[Text and item location entries]
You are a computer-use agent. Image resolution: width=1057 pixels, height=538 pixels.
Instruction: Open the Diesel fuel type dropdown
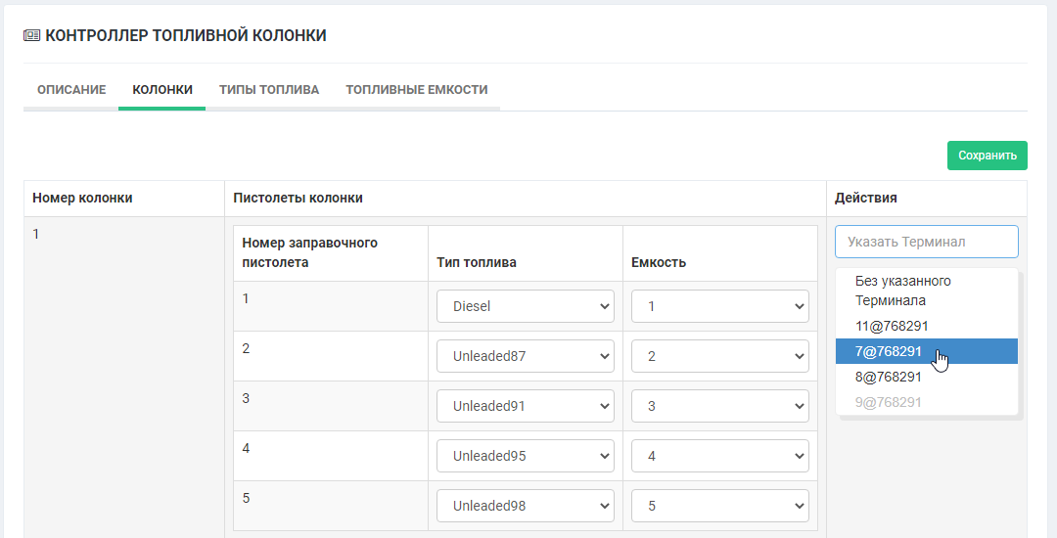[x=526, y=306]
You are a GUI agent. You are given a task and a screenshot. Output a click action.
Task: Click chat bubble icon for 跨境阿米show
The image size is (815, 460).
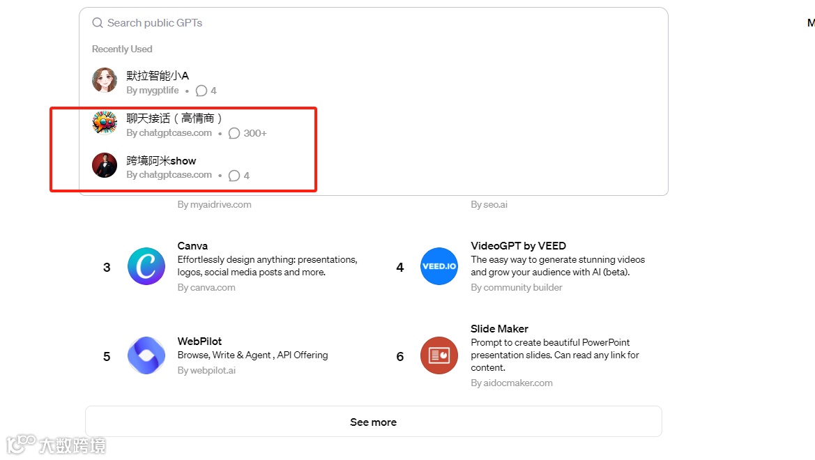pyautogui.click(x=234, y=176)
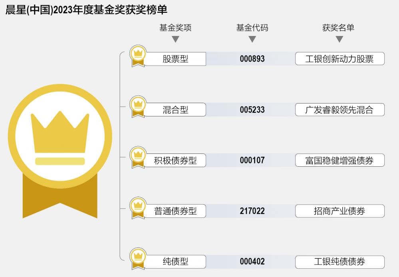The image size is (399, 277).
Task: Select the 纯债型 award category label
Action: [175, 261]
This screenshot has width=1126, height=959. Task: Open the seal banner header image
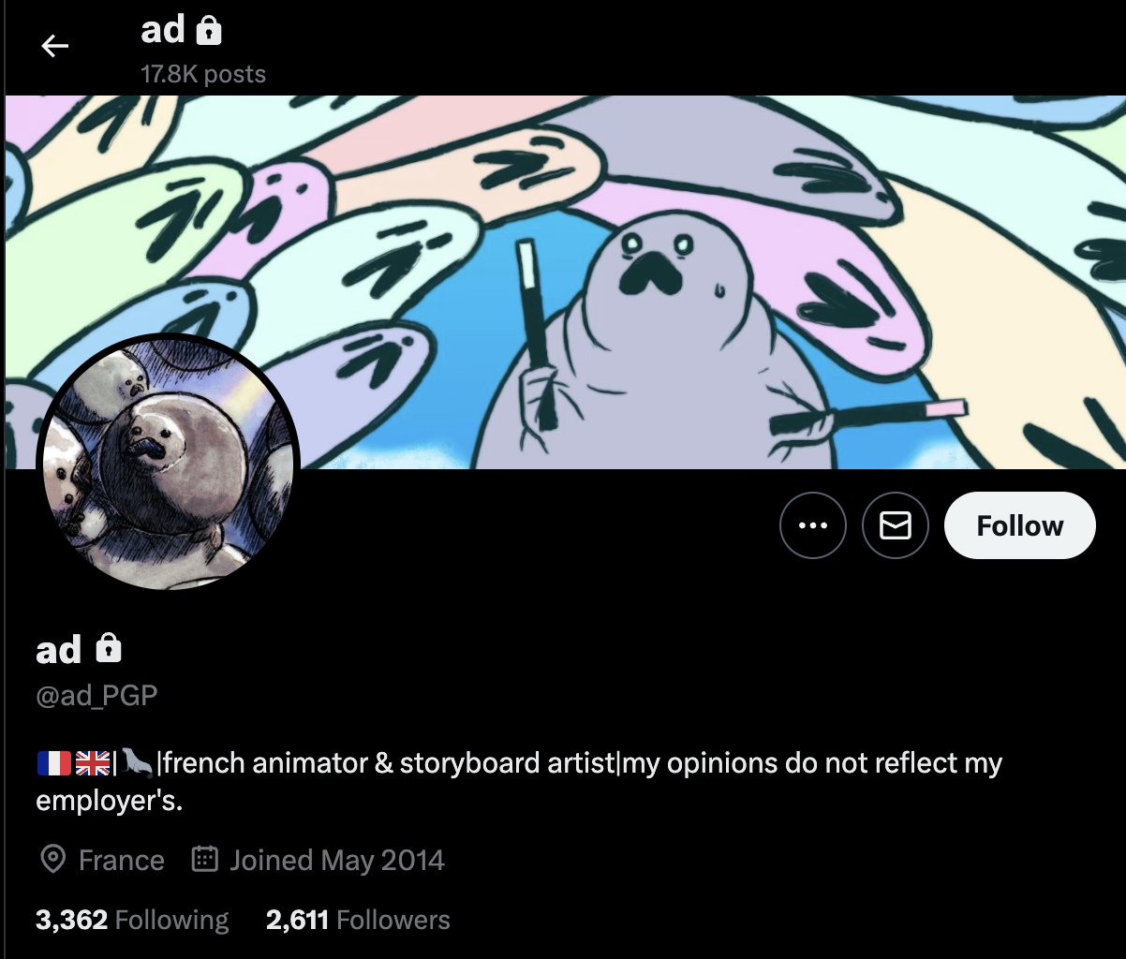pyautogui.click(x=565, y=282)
---
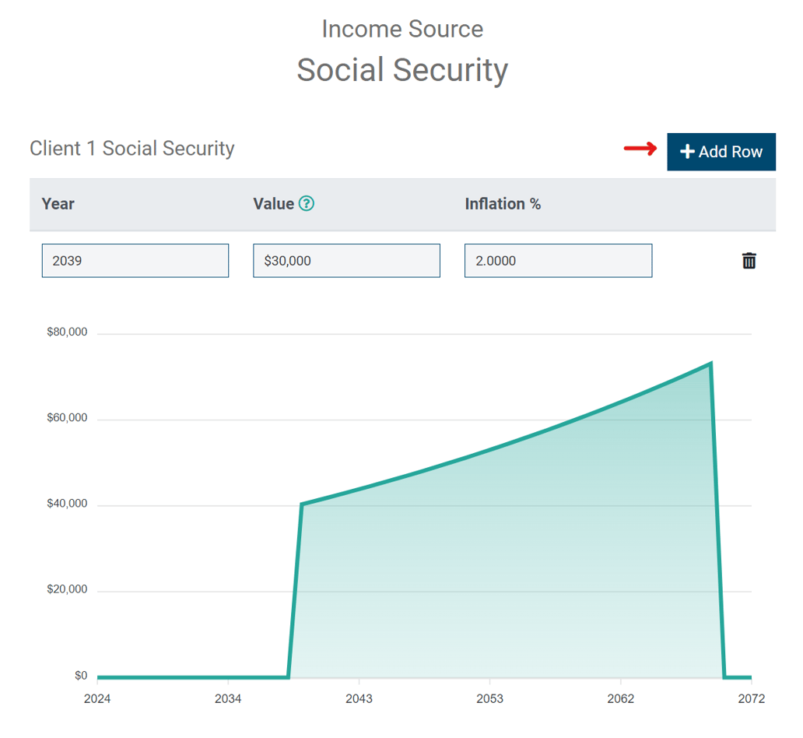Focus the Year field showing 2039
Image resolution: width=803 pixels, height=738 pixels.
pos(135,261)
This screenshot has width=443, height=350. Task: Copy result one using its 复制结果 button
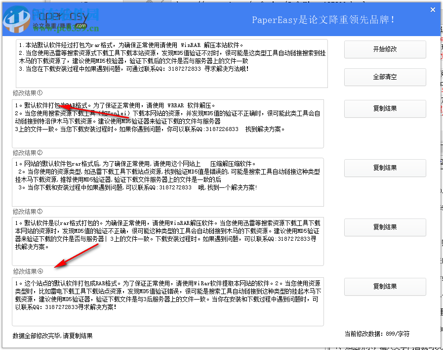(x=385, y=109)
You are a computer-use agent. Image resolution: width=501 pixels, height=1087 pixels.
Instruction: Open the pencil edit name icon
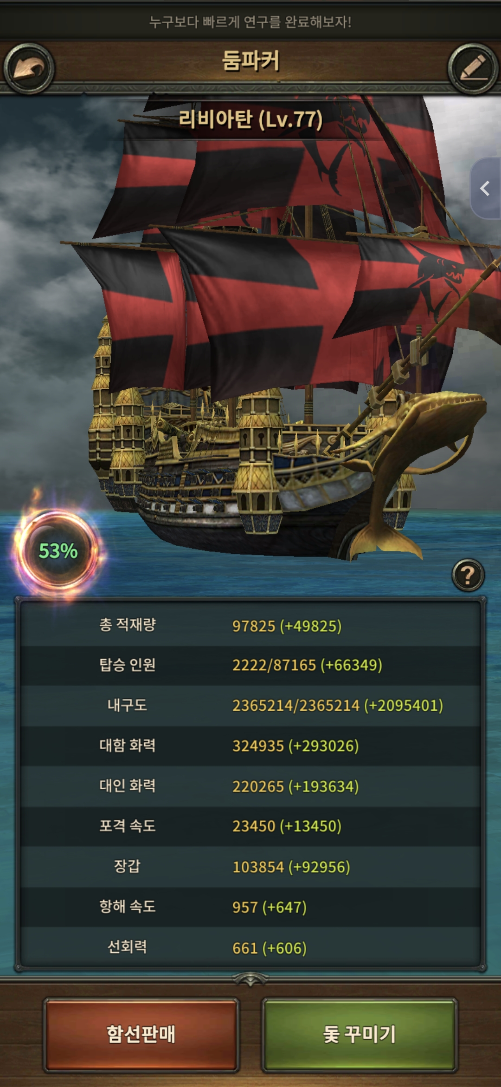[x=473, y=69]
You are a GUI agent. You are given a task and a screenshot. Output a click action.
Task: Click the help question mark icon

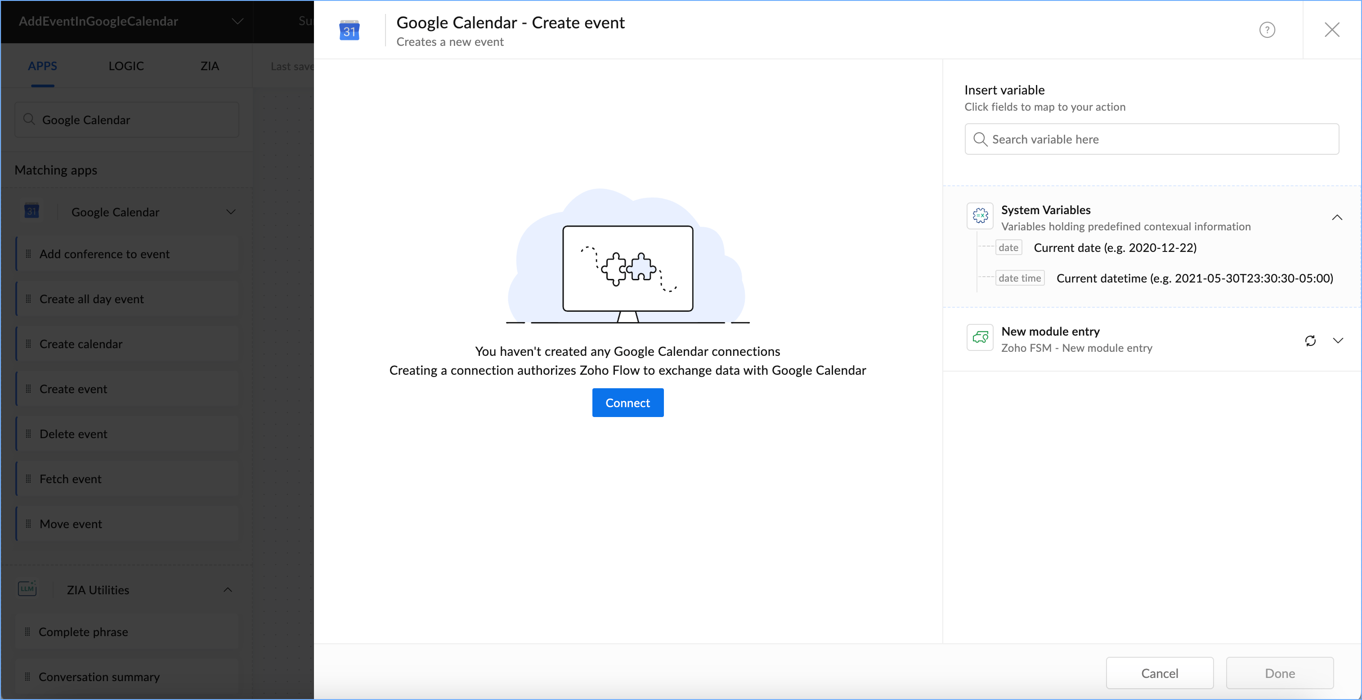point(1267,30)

*THE PROBLEM*
Repeat the lines from the one containing "Focus the Year field showing 2039" through the one containing "point(1267,30)", inclusive, leaving out the pictures.

*TASK OUTPUT*
Focus the Year field showing 2039
Image resolution: width=803 pixels, height=738 pixels.
pos(135,261)
This screenshot has width=443, height=350. Task: Copy result one using its 复制结果 button
(x=385, y=109)
You are a computer-use agent. Image resolution: width=501 pixels, height=1087 pixels.
Instruction: Open the pencil edit name icon
[x=473, y=69]
You are a GUI agent. You are given a task and a screenshot. Output a click action.
Task: Click the help question mark icon

point(1267,30)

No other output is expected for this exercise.